(RECORDS FOR THIS EXERCISE)
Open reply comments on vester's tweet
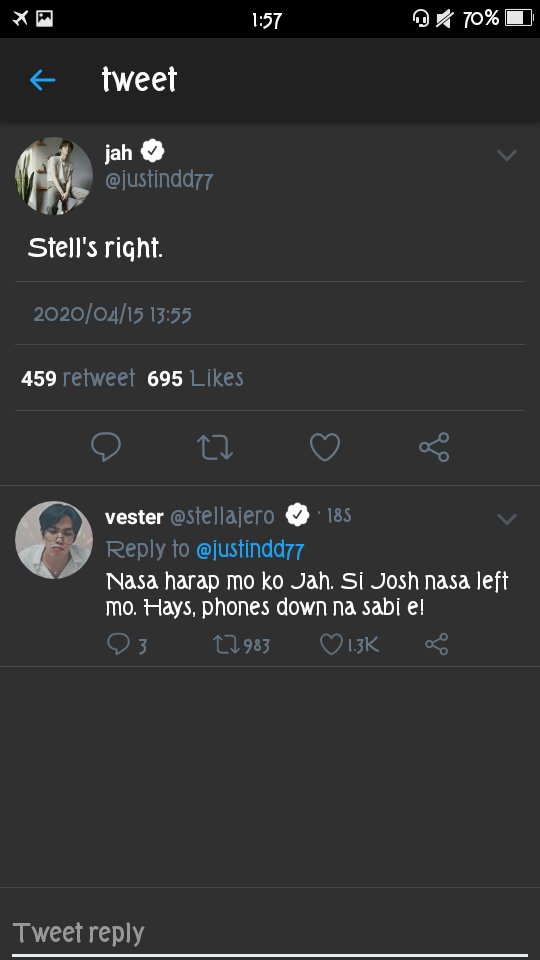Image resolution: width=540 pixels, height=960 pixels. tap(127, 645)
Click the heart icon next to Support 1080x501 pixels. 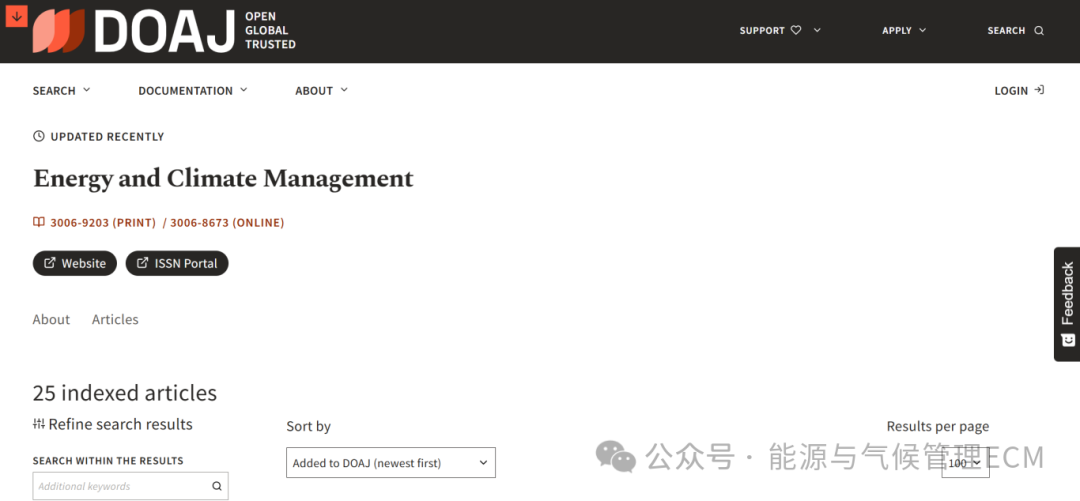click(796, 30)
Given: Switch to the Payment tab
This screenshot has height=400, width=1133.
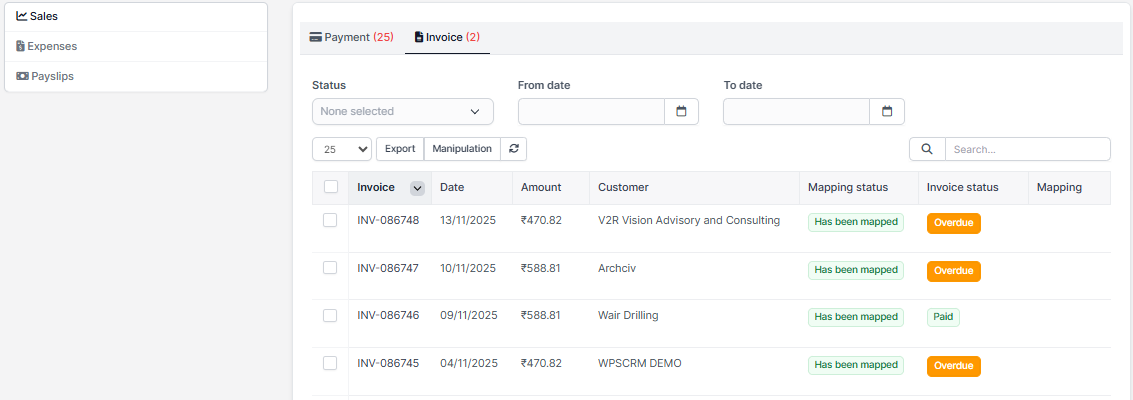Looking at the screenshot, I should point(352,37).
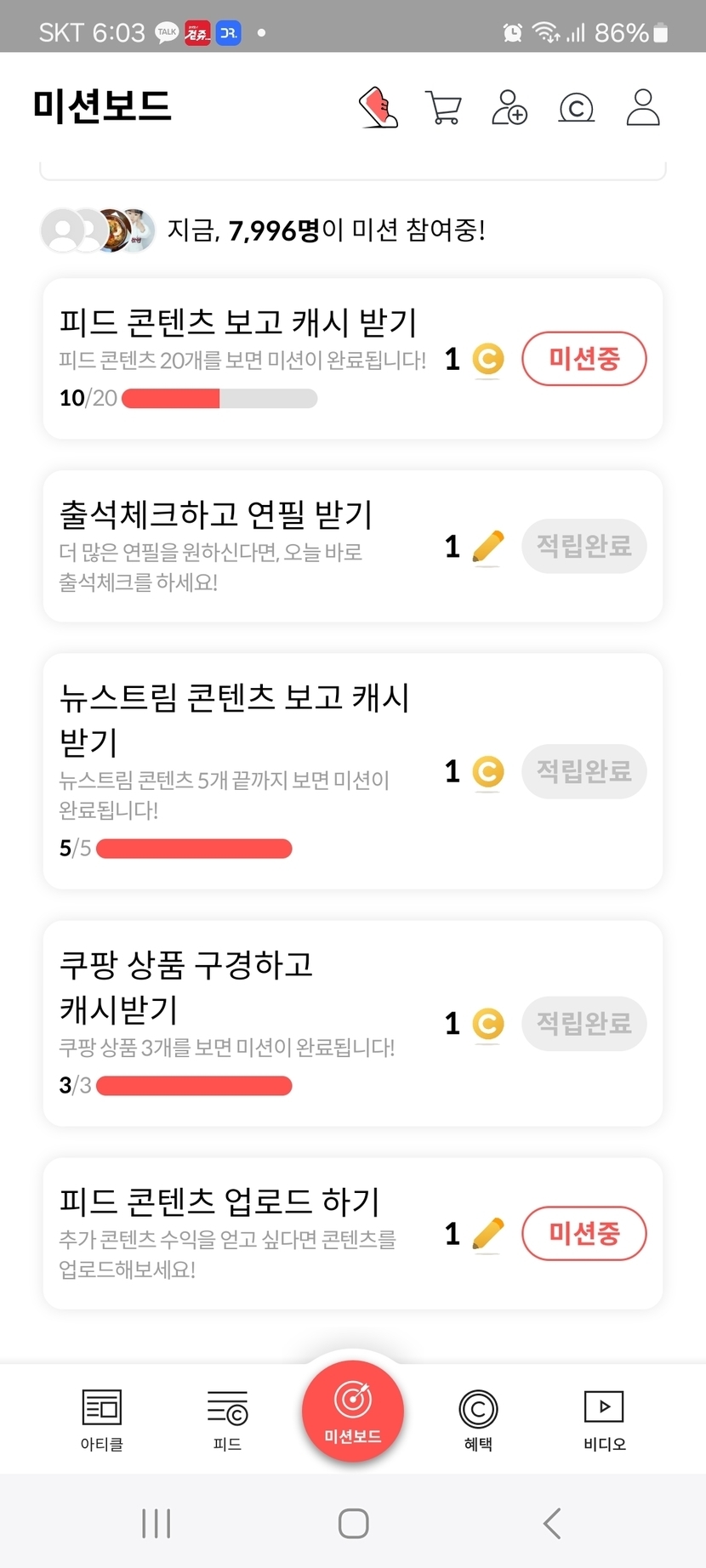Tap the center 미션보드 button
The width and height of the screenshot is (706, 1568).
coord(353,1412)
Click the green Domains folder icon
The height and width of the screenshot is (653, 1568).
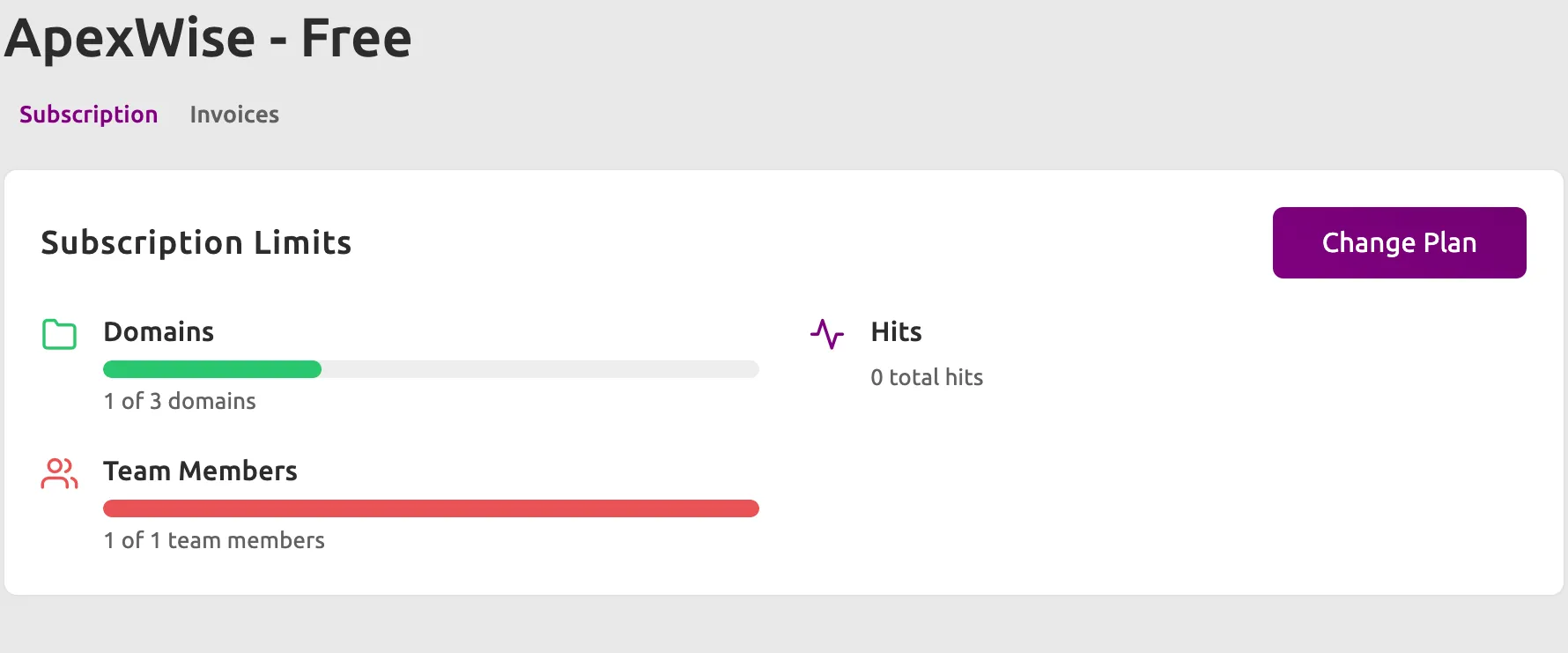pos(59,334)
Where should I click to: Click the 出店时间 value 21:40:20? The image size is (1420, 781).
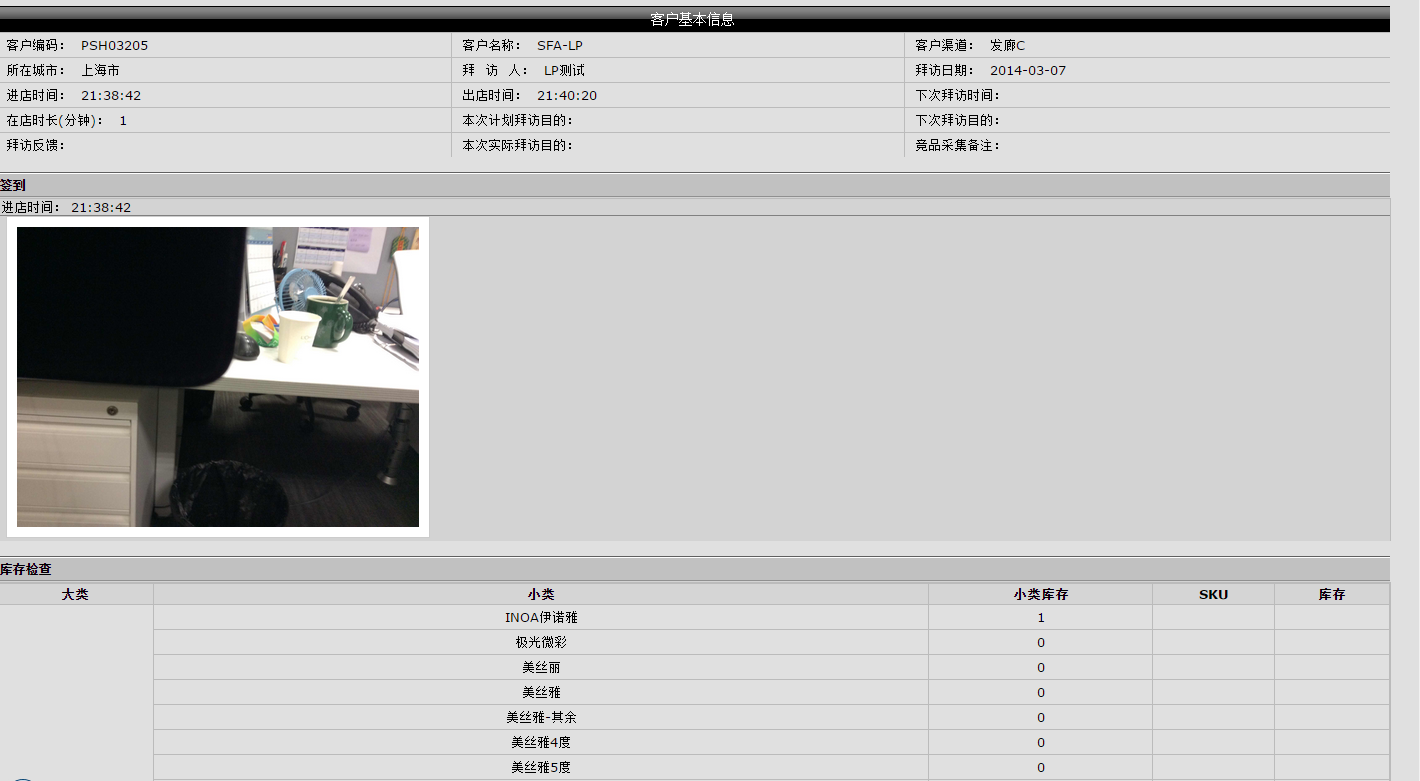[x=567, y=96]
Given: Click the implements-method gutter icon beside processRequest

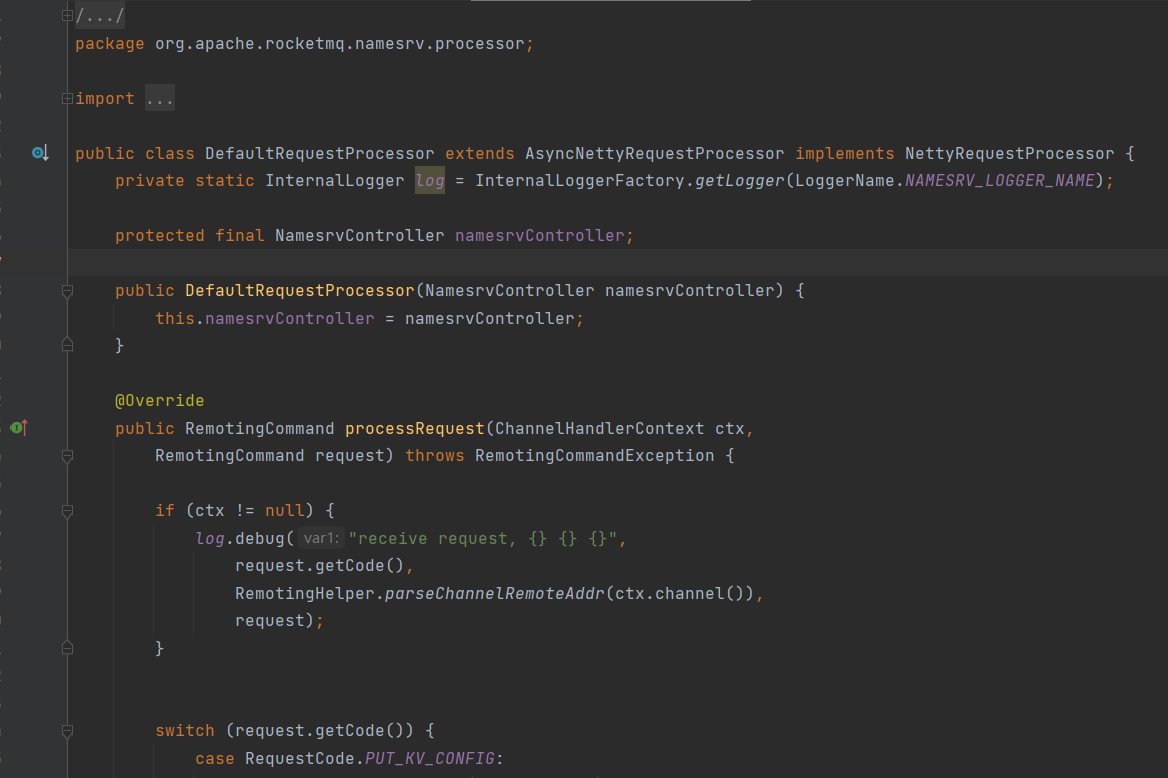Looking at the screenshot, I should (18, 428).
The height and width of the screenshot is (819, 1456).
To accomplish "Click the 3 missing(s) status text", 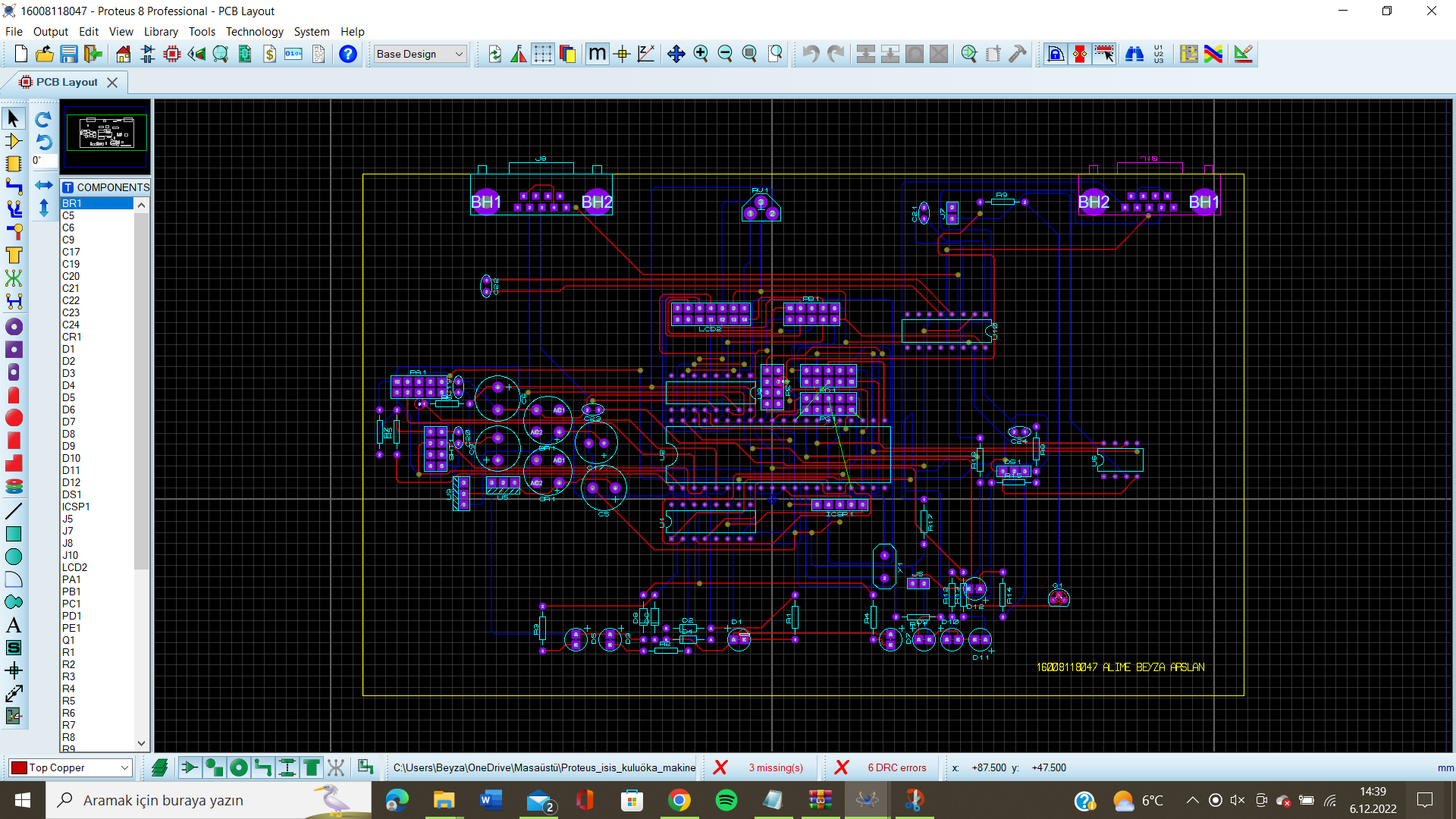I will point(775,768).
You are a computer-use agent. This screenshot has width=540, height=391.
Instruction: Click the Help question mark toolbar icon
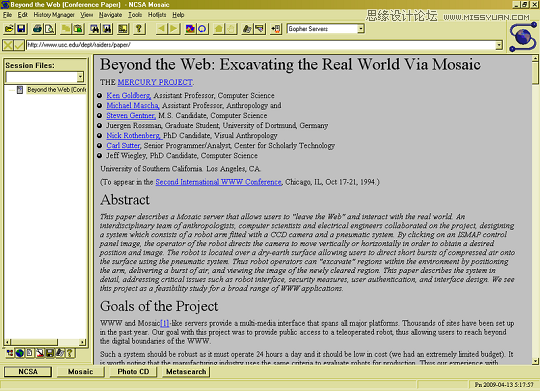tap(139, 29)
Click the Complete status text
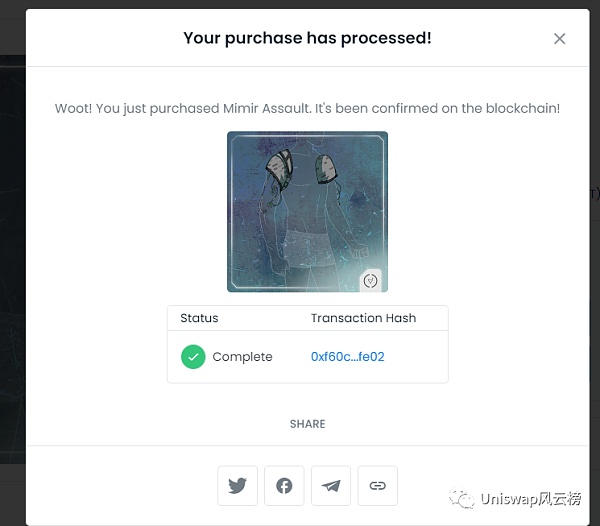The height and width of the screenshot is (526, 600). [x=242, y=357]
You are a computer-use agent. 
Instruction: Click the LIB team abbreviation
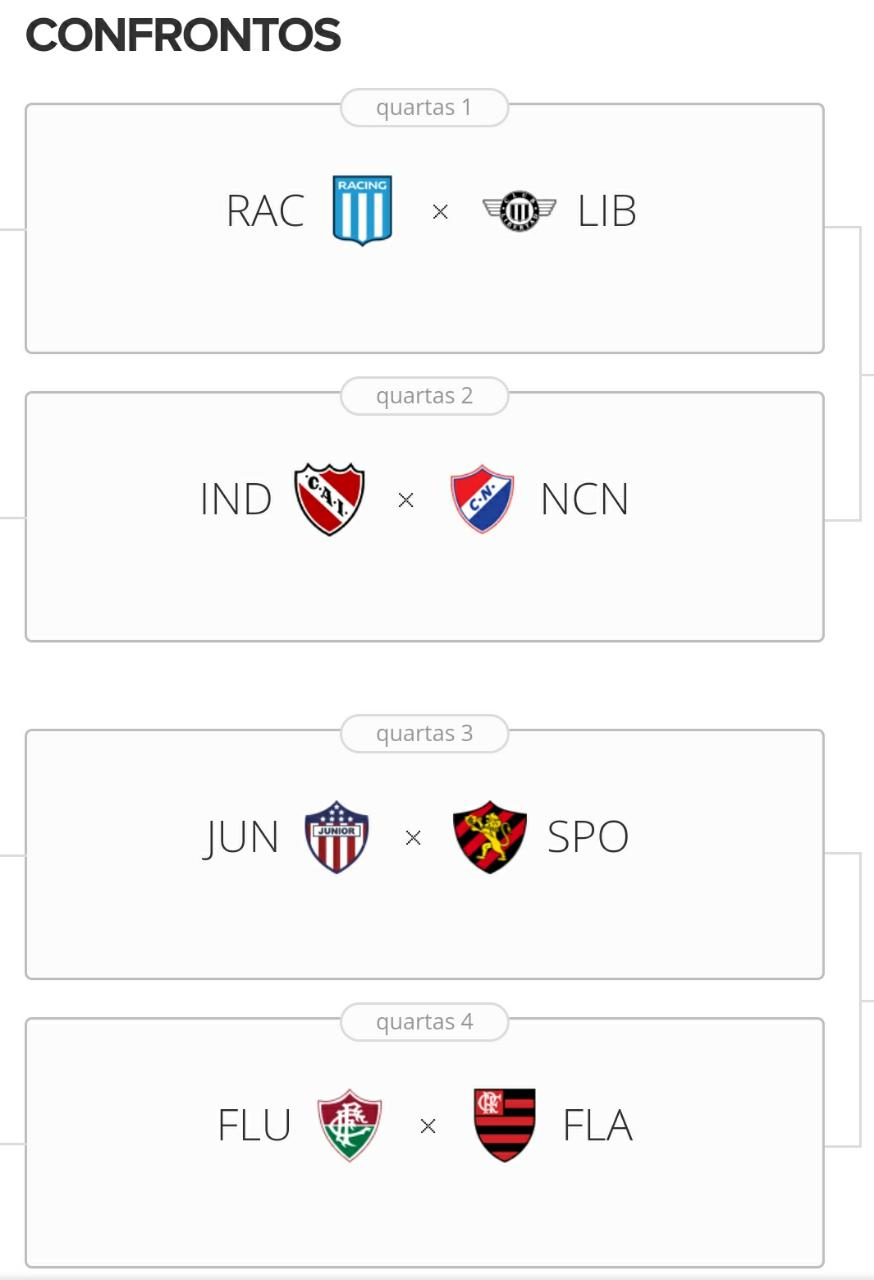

(YOUR OBJECTIVE) Copy out again the rows from the line with "Click the green Domains folder icon" up to and including the line with "Looking at the screenshot, I should (18, 428).", leaving the pictures out of your answer.

(OUTPUT OF THE EXERCISE)
Click the green Domains folder icon
The height and width of the screenshot is (653, 1568).
pos(59,334)
Where should I click to: Click the 出店时间 value 21:40:20? The image size is (1420, 781).
[x=567, y=96]
Given: Click the implements-method gutter icon beside processRequest

Looking at the screenshot, I should (18, 428).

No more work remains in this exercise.